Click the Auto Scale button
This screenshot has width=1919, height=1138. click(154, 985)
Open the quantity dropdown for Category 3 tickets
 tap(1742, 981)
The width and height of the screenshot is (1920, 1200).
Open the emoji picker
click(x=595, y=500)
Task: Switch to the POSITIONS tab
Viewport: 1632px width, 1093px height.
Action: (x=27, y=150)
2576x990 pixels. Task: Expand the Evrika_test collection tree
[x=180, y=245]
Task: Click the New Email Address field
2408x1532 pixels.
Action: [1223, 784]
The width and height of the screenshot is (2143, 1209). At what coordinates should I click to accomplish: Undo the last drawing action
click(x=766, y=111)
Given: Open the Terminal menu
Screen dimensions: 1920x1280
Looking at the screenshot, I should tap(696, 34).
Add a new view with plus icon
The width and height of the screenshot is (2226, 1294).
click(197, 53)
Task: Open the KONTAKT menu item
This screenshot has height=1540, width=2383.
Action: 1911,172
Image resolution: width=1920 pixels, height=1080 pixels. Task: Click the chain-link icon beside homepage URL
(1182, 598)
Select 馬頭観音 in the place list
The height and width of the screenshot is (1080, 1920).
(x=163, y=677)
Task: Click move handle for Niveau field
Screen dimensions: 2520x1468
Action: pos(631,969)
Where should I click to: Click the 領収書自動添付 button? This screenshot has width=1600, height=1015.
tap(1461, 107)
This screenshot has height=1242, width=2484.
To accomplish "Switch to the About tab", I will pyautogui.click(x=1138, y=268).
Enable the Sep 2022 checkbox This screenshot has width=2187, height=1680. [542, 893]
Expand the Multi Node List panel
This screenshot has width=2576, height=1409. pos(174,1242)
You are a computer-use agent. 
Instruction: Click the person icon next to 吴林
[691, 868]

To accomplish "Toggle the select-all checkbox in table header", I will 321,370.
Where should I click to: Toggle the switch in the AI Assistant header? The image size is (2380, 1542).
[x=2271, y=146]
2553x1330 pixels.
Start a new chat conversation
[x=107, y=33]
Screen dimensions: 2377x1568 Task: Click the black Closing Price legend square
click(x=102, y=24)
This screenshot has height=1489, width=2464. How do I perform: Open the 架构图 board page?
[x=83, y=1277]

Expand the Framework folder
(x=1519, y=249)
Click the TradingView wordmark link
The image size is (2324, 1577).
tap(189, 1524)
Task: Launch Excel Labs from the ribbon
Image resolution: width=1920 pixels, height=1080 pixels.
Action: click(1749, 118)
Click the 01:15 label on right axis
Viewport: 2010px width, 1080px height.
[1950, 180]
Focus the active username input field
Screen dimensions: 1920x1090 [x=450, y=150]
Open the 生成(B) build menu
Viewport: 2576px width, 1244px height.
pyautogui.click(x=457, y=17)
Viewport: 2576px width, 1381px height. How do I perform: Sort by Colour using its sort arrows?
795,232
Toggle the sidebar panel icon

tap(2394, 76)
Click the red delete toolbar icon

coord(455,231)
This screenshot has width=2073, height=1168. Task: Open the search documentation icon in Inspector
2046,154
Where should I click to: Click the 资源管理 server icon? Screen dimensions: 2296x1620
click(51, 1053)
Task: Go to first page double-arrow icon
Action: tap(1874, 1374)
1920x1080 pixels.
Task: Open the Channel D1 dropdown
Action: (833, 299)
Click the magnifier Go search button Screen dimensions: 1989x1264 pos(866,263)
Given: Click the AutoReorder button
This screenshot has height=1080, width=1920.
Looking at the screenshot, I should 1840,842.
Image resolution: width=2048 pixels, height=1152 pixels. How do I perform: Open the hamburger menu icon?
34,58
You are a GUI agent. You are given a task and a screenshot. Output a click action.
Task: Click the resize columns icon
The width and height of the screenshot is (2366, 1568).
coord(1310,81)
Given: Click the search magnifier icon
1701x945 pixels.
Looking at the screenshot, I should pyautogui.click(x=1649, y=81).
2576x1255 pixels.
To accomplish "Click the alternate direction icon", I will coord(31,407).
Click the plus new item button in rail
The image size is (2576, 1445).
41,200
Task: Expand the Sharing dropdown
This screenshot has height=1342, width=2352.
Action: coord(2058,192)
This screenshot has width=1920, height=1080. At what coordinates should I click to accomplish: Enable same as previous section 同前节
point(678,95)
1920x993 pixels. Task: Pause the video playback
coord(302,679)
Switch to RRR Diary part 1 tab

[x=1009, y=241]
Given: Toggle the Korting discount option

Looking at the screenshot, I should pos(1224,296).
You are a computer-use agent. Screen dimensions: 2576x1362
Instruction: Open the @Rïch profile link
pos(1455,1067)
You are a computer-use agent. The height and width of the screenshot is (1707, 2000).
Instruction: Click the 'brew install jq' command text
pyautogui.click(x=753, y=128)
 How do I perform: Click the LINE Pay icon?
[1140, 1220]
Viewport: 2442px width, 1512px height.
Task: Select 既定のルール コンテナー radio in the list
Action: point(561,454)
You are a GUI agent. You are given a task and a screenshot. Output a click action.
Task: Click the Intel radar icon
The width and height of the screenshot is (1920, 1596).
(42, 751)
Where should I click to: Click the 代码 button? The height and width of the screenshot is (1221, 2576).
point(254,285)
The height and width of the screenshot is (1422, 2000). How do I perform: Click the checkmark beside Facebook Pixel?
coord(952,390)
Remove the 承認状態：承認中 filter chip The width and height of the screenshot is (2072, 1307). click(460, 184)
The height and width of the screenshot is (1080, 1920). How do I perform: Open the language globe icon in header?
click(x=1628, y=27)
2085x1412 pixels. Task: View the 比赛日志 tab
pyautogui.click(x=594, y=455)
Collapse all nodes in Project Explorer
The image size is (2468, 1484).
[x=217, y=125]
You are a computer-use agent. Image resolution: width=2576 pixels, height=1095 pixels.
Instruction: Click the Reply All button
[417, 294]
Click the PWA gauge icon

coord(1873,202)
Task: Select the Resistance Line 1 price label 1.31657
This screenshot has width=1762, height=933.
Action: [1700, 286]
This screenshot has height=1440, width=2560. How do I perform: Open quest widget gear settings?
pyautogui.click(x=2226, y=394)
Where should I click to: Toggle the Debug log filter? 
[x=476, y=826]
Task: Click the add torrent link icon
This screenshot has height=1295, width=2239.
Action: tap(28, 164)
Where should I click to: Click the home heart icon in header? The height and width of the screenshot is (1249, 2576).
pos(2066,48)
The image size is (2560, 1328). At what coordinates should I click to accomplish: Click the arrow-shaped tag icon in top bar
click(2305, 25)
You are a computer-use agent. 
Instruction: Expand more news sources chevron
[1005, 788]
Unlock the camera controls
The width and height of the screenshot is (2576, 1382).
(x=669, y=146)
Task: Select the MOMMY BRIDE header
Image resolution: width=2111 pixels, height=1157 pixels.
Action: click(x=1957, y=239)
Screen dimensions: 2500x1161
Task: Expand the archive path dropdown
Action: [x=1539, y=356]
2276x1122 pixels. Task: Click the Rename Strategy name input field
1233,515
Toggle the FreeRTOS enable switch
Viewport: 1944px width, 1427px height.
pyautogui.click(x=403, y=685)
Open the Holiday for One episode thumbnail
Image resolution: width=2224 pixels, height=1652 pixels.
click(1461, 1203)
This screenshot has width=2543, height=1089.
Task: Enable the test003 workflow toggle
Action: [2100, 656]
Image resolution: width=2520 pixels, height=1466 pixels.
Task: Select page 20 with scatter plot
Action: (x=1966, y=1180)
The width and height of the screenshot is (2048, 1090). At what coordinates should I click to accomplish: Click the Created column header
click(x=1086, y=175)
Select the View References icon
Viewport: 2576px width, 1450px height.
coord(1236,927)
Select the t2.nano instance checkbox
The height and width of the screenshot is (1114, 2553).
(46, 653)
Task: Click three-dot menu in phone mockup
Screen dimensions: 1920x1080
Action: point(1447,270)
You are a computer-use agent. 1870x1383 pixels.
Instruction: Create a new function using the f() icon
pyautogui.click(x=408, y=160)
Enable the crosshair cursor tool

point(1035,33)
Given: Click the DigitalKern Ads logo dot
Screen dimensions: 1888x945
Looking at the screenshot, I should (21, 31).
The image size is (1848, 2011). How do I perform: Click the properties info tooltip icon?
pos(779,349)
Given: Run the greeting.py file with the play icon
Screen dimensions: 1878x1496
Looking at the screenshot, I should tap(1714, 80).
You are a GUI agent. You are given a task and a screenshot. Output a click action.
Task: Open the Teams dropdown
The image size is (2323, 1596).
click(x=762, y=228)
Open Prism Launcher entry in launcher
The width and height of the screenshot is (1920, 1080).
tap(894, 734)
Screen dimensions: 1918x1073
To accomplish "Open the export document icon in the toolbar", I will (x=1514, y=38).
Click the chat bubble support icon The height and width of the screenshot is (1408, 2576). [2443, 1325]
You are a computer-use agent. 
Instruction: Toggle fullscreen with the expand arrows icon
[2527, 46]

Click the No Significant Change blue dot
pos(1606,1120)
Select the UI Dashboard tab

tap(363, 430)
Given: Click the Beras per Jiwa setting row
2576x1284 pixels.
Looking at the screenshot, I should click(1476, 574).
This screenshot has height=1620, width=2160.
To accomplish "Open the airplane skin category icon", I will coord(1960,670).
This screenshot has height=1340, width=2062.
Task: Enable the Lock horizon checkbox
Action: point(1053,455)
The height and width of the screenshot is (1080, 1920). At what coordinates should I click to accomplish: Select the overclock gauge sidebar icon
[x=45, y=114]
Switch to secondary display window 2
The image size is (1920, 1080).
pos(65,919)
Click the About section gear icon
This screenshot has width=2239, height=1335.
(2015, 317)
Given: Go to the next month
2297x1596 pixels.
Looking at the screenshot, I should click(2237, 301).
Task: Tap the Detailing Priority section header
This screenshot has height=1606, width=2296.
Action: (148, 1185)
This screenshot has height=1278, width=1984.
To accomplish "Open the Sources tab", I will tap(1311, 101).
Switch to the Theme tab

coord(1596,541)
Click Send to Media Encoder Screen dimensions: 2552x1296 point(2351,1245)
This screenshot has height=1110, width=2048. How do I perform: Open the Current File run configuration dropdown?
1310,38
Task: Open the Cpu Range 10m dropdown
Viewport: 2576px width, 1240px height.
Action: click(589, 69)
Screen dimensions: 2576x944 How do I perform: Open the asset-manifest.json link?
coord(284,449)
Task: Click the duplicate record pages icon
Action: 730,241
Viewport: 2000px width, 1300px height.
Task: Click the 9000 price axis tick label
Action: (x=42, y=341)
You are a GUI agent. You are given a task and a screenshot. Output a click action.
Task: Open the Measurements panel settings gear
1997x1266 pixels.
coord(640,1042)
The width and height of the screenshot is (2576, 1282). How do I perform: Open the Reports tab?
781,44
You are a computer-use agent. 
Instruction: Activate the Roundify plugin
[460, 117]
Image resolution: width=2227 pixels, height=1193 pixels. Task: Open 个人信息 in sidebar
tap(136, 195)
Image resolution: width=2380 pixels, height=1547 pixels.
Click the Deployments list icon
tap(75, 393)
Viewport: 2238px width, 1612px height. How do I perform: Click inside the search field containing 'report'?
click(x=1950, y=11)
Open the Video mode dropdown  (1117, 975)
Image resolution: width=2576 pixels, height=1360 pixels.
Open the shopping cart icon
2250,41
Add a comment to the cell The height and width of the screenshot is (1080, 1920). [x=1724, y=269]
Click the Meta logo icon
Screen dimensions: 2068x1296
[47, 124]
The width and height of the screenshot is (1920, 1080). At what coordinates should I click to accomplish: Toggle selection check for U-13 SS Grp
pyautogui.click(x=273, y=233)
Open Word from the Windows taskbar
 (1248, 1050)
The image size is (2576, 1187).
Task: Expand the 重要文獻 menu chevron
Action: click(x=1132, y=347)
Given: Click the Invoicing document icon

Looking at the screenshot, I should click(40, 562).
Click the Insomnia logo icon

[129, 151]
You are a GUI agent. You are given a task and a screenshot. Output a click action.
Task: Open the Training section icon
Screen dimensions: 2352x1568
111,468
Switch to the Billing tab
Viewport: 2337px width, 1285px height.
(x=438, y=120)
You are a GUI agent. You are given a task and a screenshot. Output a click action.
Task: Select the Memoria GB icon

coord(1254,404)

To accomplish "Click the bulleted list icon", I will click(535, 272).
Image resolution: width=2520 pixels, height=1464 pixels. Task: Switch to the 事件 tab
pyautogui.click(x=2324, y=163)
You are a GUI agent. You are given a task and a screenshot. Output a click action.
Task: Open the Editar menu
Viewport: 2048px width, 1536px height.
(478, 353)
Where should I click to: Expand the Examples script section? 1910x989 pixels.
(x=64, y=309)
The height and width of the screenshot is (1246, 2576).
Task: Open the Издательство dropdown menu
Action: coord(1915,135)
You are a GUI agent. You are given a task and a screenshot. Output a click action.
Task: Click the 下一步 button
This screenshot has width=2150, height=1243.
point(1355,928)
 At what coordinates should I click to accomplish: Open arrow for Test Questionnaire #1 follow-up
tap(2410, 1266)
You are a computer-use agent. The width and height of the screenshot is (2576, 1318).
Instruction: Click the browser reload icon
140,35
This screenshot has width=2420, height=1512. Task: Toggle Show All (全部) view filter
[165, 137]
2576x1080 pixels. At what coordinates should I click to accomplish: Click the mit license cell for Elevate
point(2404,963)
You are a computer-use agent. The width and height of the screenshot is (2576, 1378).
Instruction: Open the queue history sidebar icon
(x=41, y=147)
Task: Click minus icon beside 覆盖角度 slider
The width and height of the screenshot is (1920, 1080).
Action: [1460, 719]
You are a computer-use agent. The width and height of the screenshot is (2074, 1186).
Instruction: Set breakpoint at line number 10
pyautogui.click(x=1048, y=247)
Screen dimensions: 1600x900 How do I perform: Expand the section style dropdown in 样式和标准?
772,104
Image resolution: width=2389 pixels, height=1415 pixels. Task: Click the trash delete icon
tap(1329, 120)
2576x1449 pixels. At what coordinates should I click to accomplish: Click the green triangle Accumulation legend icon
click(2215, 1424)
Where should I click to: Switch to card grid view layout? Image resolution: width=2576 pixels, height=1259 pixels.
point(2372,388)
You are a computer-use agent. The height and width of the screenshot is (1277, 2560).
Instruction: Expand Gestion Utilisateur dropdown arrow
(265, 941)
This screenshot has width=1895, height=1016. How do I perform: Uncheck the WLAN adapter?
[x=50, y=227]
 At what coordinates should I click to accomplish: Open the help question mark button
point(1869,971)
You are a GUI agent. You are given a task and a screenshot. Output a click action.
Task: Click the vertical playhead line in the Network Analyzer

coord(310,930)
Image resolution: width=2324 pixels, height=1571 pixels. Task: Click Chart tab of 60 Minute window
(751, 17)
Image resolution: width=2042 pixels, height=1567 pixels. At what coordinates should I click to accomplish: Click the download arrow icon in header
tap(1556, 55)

▶ _ABOUT THIS EXERCISE_: Print exactly the lines of the listing above starting at the line containing "Open the Video" and ending at the line containing "Task: Open the Training section icon", both included.

▶ _RESULT_:
Open the Video mode dropdown  (1117, 975)
Image resolution: width=2576 pixels, height=1360 pixels.
Open the shopping cart icon
2250,41
Add a comment to the cell The height and width of the screenshot is (1080, 1920). [x=1724, y=269]
Click the Meta logo icon
Screen dimensions: 2068x1296
[47, 124]
The width and height of the screenshot is (1920, 1080). At what coordinates should I click to accomplish: Toggle selection check for U-13 SS Grp
pyautogui.click(x=273, y=233)
Open Word from the Windows taskbar
 (1248, 1050)
The image size is (2576, 1187).
Task: Expand the 重要文獻 menu chevron
Action: click(x=1132, y=347)
Given: Click the Invoicing document icon

Looking at the screenshot, I should click(40, 562).
Click the Insomnia logo icon

[129, 151]
You are a GUI agent. You are given a task and a screenshot. Output a click action.
Task: Open the Training section icon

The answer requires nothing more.